Restate the records underneath, keeping each one exactly the same.

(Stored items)
▼

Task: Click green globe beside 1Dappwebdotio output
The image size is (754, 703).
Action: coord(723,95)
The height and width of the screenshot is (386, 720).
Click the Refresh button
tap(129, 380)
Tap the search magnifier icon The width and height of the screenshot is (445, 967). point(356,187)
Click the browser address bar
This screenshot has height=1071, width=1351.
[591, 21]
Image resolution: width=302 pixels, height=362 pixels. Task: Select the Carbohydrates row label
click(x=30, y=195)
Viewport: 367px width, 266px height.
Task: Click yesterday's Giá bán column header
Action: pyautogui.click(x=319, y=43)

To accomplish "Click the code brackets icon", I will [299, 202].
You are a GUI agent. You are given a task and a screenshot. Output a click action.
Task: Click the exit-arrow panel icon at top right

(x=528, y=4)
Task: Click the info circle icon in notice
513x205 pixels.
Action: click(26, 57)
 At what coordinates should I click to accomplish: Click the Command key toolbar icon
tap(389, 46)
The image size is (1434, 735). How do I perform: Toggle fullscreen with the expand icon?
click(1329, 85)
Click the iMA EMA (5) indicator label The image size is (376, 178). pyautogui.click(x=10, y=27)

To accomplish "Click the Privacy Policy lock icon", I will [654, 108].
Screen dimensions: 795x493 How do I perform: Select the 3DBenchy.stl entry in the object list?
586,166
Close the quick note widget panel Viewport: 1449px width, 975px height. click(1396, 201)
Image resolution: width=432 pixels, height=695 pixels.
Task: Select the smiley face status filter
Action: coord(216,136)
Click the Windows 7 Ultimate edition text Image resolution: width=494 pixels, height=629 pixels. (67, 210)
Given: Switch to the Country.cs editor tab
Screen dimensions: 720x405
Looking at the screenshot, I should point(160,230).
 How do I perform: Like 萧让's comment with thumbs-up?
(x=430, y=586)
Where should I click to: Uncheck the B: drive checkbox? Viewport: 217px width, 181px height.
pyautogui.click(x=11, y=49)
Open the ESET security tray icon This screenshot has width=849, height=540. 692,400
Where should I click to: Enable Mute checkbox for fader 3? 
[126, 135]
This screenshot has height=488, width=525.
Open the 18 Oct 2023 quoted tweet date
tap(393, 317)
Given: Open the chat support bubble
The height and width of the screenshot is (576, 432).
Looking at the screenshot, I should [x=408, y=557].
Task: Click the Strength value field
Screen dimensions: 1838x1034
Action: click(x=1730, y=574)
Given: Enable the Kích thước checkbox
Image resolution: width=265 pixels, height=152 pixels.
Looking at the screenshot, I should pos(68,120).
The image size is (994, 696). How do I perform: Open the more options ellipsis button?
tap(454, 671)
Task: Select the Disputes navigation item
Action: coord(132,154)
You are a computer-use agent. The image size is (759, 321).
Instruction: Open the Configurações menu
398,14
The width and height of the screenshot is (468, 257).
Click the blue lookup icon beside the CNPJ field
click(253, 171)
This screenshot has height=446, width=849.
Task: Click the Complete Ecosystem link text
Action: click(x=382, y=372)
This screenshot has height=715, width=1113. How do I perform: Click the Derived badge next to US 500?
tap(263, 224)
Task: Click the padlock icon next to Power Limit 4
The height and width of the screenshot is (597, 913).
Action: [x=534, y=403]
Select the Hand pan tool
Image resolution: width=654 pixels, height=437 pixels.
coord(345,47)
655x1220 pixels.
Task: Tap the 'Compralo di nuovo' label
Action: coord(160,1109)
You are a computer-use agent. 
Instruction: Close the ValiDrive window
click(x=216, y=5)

▲

§ **Expected answer**
Task: Click green globe beside 1Dappwebdotio output
The image size is (754, 703).
Action: coord(723,95)
The height and width of the screenshot is (386, 720).
Click the Refresh button
tap(129, 380)
Tap the search magnifier icon The width and height of the screenshot is (445, 967). point(356,187)
Click the browser address bar
This screenshot has height=1071, width=1351.
[591, 21]
Image resolution: width=302 pixels, height=362 pixels. Task: Select the Carbohydrates row label
click(x=30, y=195)
Viewport: 367px width, 266px height.
Task: Click yesterday's Giá bán column header
Action: pyautogui.click(x=319, y=43)

To accomplish "Click the code brackets icon", I will [299, 202].
You are a GUI agent. You are given a task and a screenshot. Output a click action.
Task: Click the exit-arrow panel icon at top right

(x=528, y=4)
Task: Click the info circle icon in notice
513x205 pixels.
Action: click(26, 57)
 At what coordinates should I click to accomplish: Click the Command key toolbar icon
tap(389, 46)
The image size is (1434, 735). How do I perform: Toggle fullscreen with the expand icon?
click(1329, 85)
Click the iMA EMA (5) indicator label The image size is (376, 178). pyautogui.click(x=10, y=27)

To accomplish "Click the Privacy Policy lock icon", I will [654, 108].
Screen dimensions: 795x493 How do I perform: Select the 3DBenchy.stl entry in the object list?
586,166
Close the quick note widget panel Viewport: 1449px width, 975px height. click(1396, 201)
Image resolution: width=432 pixels, height=695 pixels.
Task: Select the smiley face status filter
Action: coord(216,136)
Click the Windows 7 Ultimate edition text Image resolution: width=494 pixels, height=629 pixels. (67, 210)
Given: Switch to the Country.cs editor tab
Screen dimensions: 720x405
Looking at the screenshot, I should point(160,230).
 How do I perform: Like 萧让's comment with thumbs-up?
(x=430, y=586)
Where should I click to: Uncheck the B: drive checkbox? Viewport: 217px width, 181px height.
pyautogui.click(x=11, y=49)
Open the ESET security tray icon This screenshot has width=849, height=540. 692,400
Where should I click to: Enable Mute checkbox for fader 3? 
[126, 135]
This screenshot has height=488, width=525.
Open the 18 Oct 2023 quoted tweet date
tap(393, 317)
Given: Open the chat support bubble
The height and width of the screenshot is (576, 432).
Looking at the screenshot, I should [x=408, y=557].
Task: Click the Strength value field
Screen dimensions: 1838x1034
Action: click(x=1730, y=574)
Given: Enable the Kích thước checkbox
Image resolution: width=265 pixels, height=152 pixels.
Looking at the screenshot, I should pos(68,120).
The image size is (994, 696). How do I perform: Open the more options ellipsis button?
tap(454, 671)
Task: Select the Disputes navigation item
Action: coord(132,154)
You are a computer-use agent. The image size is (759, 321).
Instruction: Open the Configurações menu
398,14
The width and height of the screenshot is (468, 257).
Click the blue lookup icon beside the CNPJ field
click(253, 171)
This screenshot has height=446, width=849.
Task: Click the Complete Ecosystem link text
Action: click(x=382, y=372)
This screenshot has height=715, width=1113. How do I perform: Click the Derived badge next to US 500?
tap(263, 224)
Task: Click the padlock icon next to Power Limit 4
The height and width of the screenshot is (597, 913).
Action: [x=534, y=403]
Select the Hand pan tool
Image resolution: width=654 pixels, height=437 pixels.
coord(345,47)
655x1220 pixels.
Task: Tap the 'Compralo di nuovo' label
Action: coord(160,1109)
You are a computer-use agent. 
Instruction: Close the ValiDrive window
click(x=216, y=5)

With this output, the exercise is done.